Freeing the array_a is harmless, because nothing is stored in array_a which might 'leak', and does not affect array_b[0], as that contains the address of a, &a,

free(array_a);

Suppose you did the following instead,

int **array_a = (int **) malloc (sizeof (int *) * 100);
int ndx;
for(ndx=0; ndx<100; ++ndx)
    array_a[ndx] = malloc( sizeof(int) );

You would now have allocated 100+1 memory locations, which is still fine.

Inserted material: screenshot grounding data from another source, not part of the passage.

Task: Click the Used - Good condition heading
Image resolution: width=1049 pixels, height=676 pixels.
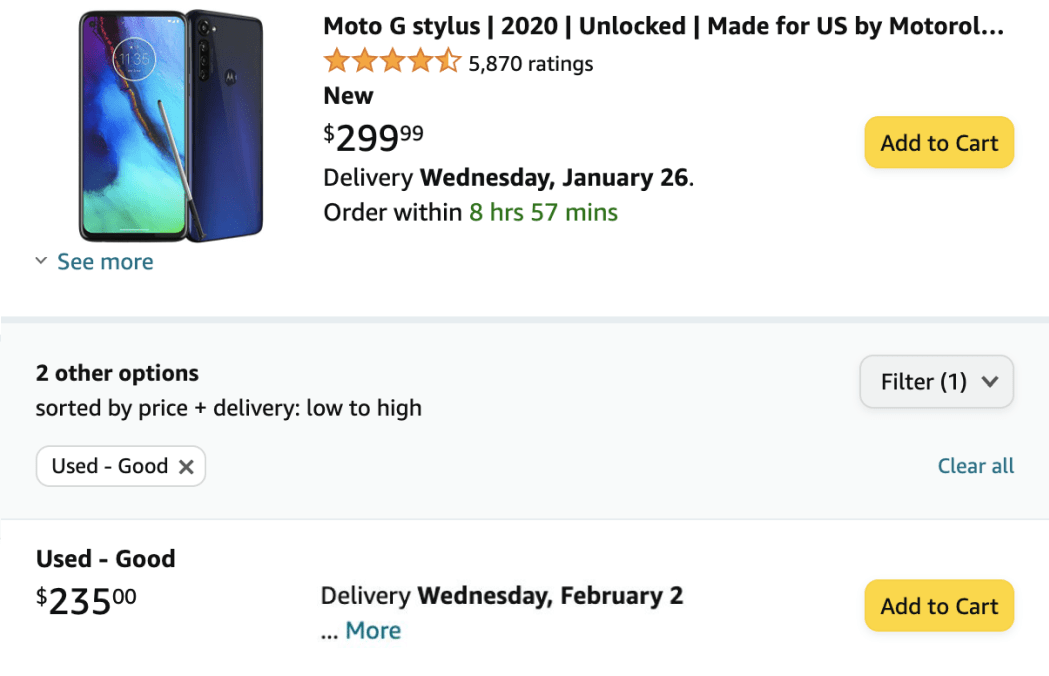Action: (x=105, y=559)
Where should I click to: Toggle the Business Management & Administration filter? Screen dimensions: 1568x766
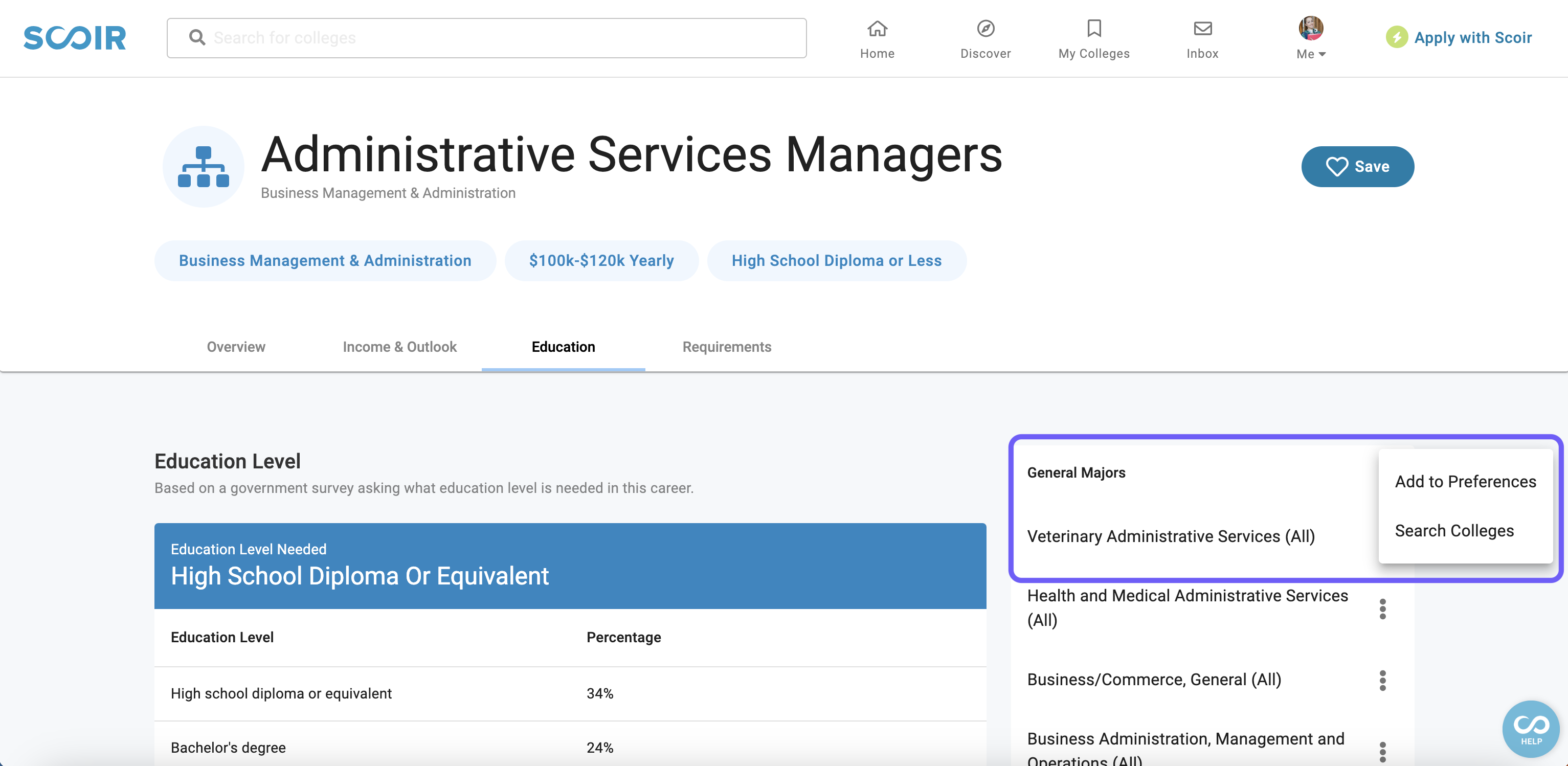point(324,261)
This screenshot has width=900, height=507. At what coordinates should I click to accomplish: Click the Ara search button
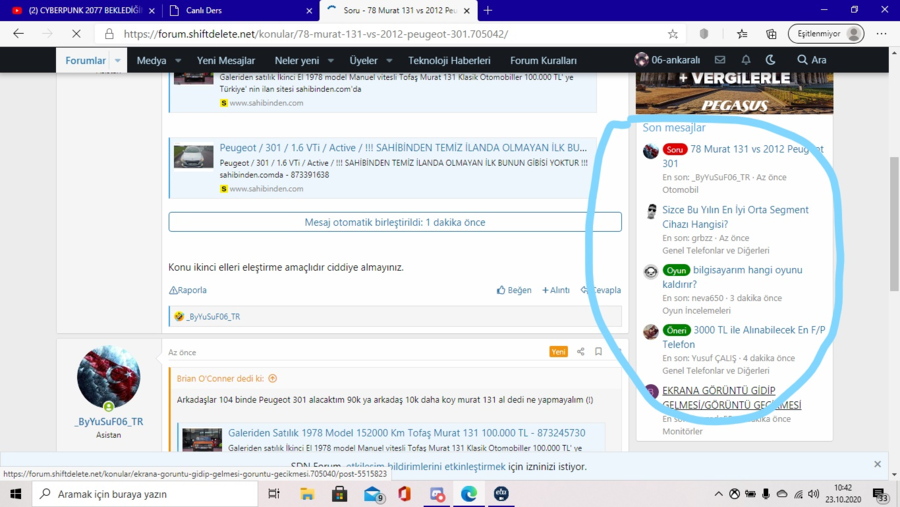[811, 60]
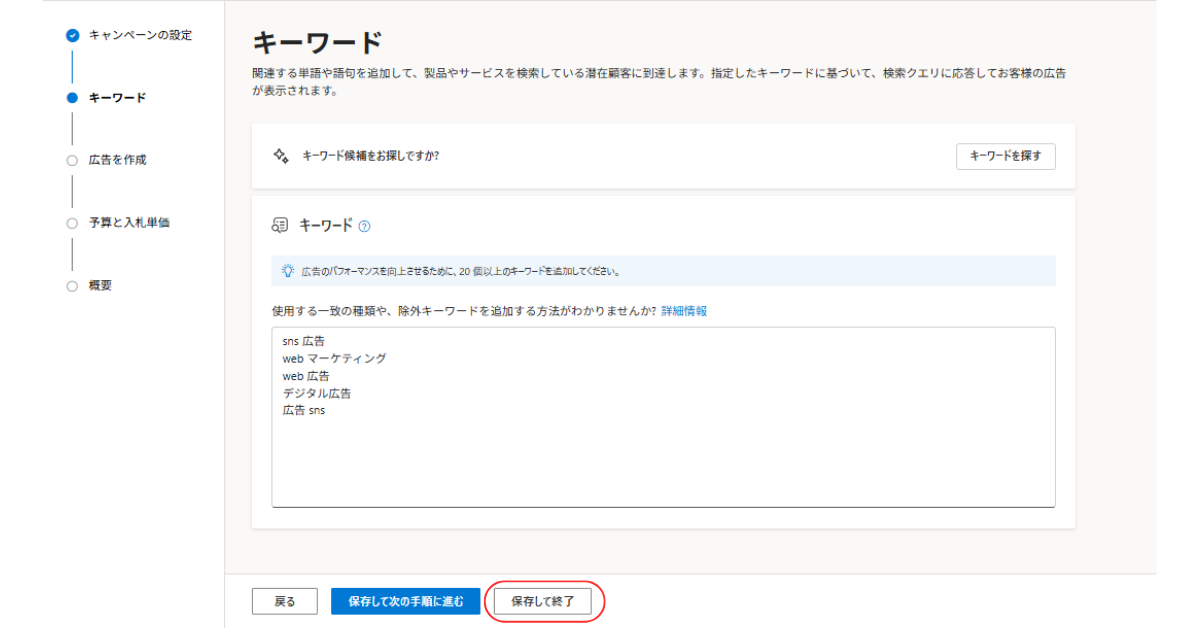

Then suppose you allocated array_b will enough space to hold all of array_a[],

int **array_b = (int **) malloc (sizeof (int *) * 100);
int ndx;
for(ndx=0; ndx<100; ++ndx)
    array_b[ndx] = malloc( sizeof(int) );

This would leak memory (pointed at by array_b), plus the memory pointed at by each array_b[ndx], for a total of 100+1 memory location leaks,

array_b = array_a; //discarded memory references at array_b[0..99], and array_b

Now suppose you did both of these,

array_b = array_a; //you just discarded the memory references at array_b[0..99] and array_b
free(array_a); //you just discarded array_a[0..99]

The above would leak all memory pointed to by array_b, array_b[0..99] and all memory at array_a[0..99], as you only copied array_a's address, not the addresses at array_a[0..99].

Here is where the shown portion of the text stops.